Станислав Горохов. Под горизонтом памяти.
– Красноярск: Литера-принт, 2017. – 210 с. |
Нельзя не обратить внимания на обложку: колючий стебель в руках изображенного человека – белой розы на одной стороне и черной – на другой. Этот ироничный автопортрет покойного красноярского художника Андрея Поздеева очень точно настраивает читателя книги Станислава Горохова...
Видимо, накопленный жизненный багаж моего однокурсника по Ярославскому пединституту (ныне университету) уже не укладывался в стихотворную форму, и потребовался прозаический вариант мемуаров. Эту исповедь (перед самим собой) московский поэт Станислав Горохов поименовал также «Записками тайного пассионария». Можно лишь порадоваться, что обозначенное этим термином «непреодолимое стремление к осуществлению своих идеалов» не покинуло моего приятеля до сего дня, когда у большинства человечества, похоже, уже не осталось никаких идеалов, кроме самых приземленных.

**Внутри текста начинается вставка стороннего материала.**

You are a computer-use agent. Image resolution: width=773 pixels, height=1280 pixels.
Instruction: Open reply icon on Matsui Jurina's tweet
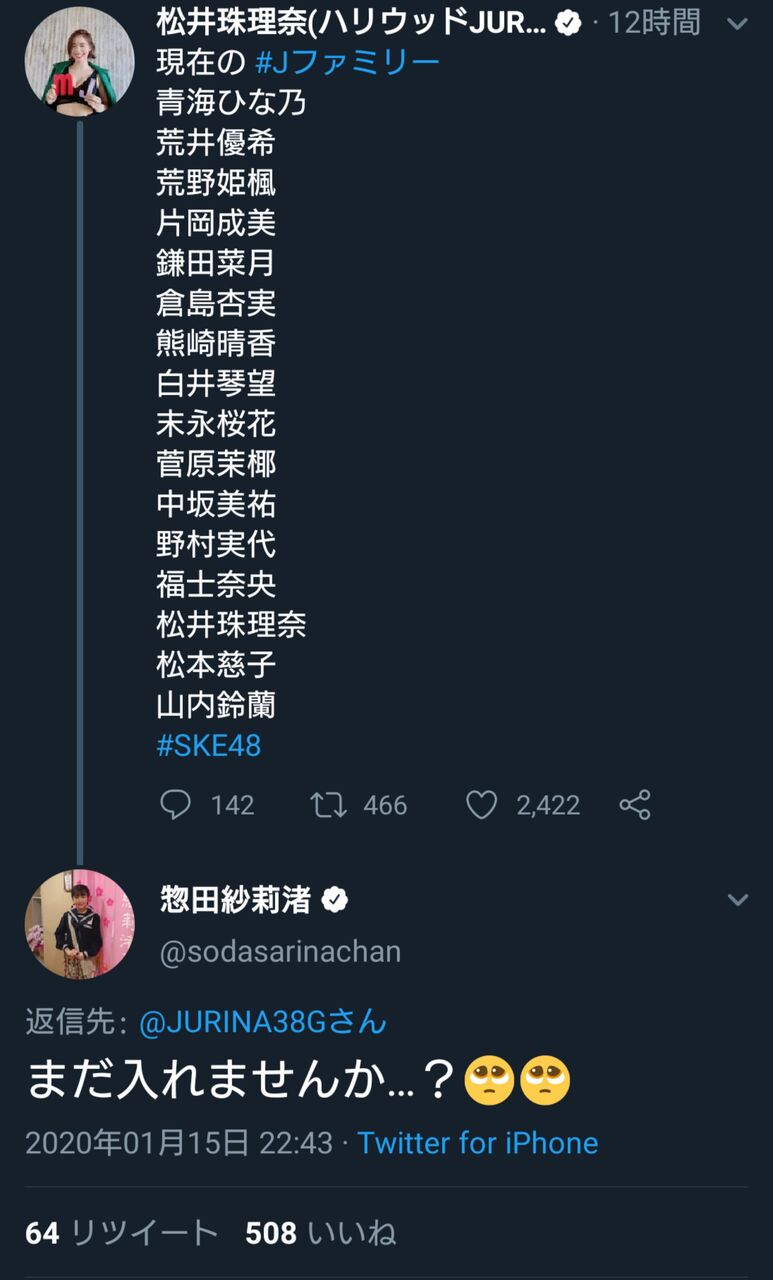point(175,805)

И возрастом, и духом Горохов принадлежит к тому поколению, которое называли шестидесятниками. Всем, кто имеет любопытство к эпохе, из которой вышли поэты и барды оттепели и брежневского застоя, имеет смысл прочитать эту книгу, где точно воспроизведен и быт провинциального верхневолжского города (Костромы, Ярославля), и атмосфера мальчишеских игр и увлечений послевоенных лет, и сложности полусиротских отношений в семье, и, особенно ярко, студенческая пора жизни.

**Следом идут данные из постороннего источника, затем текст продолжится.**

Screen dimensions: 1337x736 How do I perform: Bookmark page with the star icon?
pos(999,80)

Мы вместе со Станиславом выступали на литературных вечерах, вместе работали в археологической экспедиции. Он действительно был активным участником всего, что происходило тогда в нашей стране в прошлом веке. (Замечу в скобках, его ровесники тоже могли бы написать подобную исповедь, но не отважились, а он отважился...)
Дворовая и школьная среда Костромы сформировала в Горохове черты характера, которые потом проявлялись в разных ситуациях на Дальнем Востоке и в Сибири, в работах на одной из великих строек.
Неутолимое любопытство, тяга к познанию жизни в сочетании с нетерпимостью ко всему, что показалось несправедливостью, равно как и импульсивность поступков с запоздалым зачастую осознанием их последствий, трудная искренность покаяния перед уже ушедшими близкими людьми – все это свидетельствует, что мы имеем дело с мемуарной прозой, отличающейся, скажем, от мемуаров Ильи Эренбурга, но еще не ставшей чистой прозой биографического характера, к примеру, Максима Горького.
Особенно теплую ноту мемуарам Станислава дает его трепетное отношение, говоря обобщенно, к растительному и животному миру: кошкам, собакам, лесам... Эта тема «сквозняком» проходит по всем «площадкам» его исповедальной прозы.
Написав свои «Записки», Горохов дал читателю еще одну возможность взглянуть на страну и сограждан на разных срезах и изломах нашего российского бытия, ощутить неприкаянность людей в годы перестройки и в постперестроечное время, захлебнуться гневом и ненавистью к отравителям мира сего, разделить горечь утрат и естественный страх перед будущим, пребывающем ныне во мраке. Потому что мы не только читаем о минувшем, но и вновь переживаем это былое, пользуясь для этого зрением, слухом и чувствами сына двух веков, решившегося на исповедь.